──────── Extrait du texte ────────

Les audiences synthétiques IA sont déjà là et s'apprêtent à bouleverser le conseil
Les "audiences synthétiques", des versions numériques de personnes réelles simulées par l'IA, sont en train de bousculer l'industrie du conseil et des études de marché. Des startups comme Electric Twin, Artificial Societies et Aaru, ainsi que le géant centenaire Dentsu, ont déjà commercialisé des outils permettant de sonder virtuellement des milliers de profils en quelques minutes, pour quelques dollars. Ce qui nécessitait autrefois quatre mois de terrain, deux mois de mise en forme et des dizaines de milliers d'euros de budget peut désormais être accompli en deux minutes et pour un coût marginal. Le principe : on fournit à un modèle d'IA des informations détaillées sur une personne ou un type de profil, et on lui demande de simuler ses opinions, comportements et décisions face à une série de questions, comme si l'on sondait un vrai individu.
L'impact potentiel sur l'ensemble du secteur du conseil, marketing, sondages, études consommateurs, veille stratégique, est considérable. Les cabinets comme McKinsey, Nielsen, Gartner ou Publicis, dont les modèles économiques reposent en partie sur la collecte et l'analyse d'opinions humaines, sont directement exposés. Un article de référence publié en 2024 par Park et al. à Stanford a établi qu'une IA peut reproduire les réponses humaines à des questionnaires avec une précision moyenne de 85 %, dépassant les 90 % sur certaines portions de grandes enquêtes sociales. Le cabinet de capital-risque Andreessen Horowitz (a16z) résume la promesse en trois mots : "plus rapide, plus intelligent, moins cher". Si la rapidité et le coût sont incontestables, la précision reste, elle, un point de débat ouvert.

────────

Consigne 1 →
D'après l'article sur les audiences synthétiques, quelle précision moyenne une IA atteint-elle pour reproduire les réponses humaines à des questionnaires, selon l'étude de Park et al. ?
Consigne 2 →
Poursuivez l'article sur les audiences synthétiques par un paragraphe qui commence juste après sa dernière phrase.

──────── Données fournies ────────

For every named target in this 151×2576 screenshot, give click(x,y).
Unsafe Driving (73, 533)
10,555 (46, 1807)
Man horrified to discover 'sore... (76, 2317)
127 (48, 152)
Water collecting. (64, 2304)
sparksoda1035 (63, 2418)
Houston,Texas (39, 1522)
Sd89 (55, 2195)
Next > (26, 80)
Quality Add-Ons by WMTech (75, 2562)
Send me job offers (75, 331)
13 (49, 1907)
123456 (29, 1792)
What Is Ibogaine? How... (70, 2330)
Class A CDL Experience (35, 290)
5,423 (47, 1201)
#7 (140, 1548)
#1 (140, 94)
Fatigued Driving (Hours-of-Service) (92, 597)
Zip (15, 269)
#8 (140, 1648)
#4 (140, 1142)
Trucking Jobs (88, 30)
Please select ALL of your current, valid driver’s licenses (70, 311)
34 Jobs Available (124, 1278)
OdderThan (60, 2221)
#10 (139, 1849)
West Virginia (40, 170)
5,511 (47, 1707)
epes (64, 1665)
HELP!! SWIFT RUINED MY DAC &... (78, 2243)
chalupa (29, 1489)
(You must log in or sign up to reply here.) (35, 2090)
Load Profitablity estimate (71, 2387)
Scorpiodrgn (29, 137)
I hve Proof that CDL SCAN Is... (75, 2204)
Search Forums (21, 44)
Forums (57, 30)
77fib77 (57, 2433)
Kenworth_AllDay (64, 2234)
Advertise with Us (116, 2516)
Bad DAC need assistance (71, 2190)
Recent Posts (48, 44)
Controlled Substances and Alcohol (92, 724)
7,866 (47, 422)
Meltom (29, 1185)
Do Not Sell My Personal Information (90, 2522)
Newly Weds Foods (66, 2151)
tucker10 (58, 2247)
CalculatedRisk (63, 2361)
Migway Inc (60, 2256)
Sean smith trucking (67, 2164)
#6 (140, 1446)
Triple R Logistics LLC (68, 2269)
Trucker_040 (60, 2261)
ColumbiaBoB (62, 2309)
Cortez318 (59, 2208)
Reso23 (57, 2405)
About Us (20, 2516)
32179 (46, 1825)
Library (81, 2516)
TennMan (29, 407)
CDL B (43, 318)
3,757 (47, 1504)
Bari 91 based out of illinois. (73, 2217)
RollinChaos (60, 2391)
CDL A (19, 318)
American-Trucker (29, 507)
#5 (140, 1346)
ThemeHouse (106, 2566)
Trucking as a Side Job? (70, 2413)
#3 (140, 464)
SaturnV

────────

Votre réponse 1 →
Une précision moyenne de 85 %.

Votre réponse 2 →
WPP, le géant mondial de la communication dont les effectifs et le chiffre d'affaires rivalisent avec ceux de petits États européens, illustre bien les tensions et les synergies en jeu. L'auteur de l'analyse, qui y a travaillé de 2023 à 2025 au siège londonien, y a construit des outils similaires pour de nombreux groupes du Fortune 500 et conseillé des chercheurs de la New York University. WPP s'est depuis tourné vers des partenariats avec des startups tout en développant ses propres solutions internes. Le principal frein à l'adoption reste la méfiance des grandes entreprises face au risque de fuite de données, une crainte que l'auteur juge plus émotionnelle que rationnelle, en soulignant que ces mêmes entreprises confient déjà leurs données sensibles à Microsoft, Google ou Amazon. Les prochaines années seront décisives : ce sont les acheteurs de ces études, les grands groupes internationaux, qui dicteront la vitesse et la forme de cette transformation.
Publicis (groupe français) et WPP (groupe britannique) sont directement exposés à la disruption de leurs modèles économiques fondés sur les études consommateurs, avec des implications stratégiques immédiates pour les cabinets de conseil et agences de communication européens.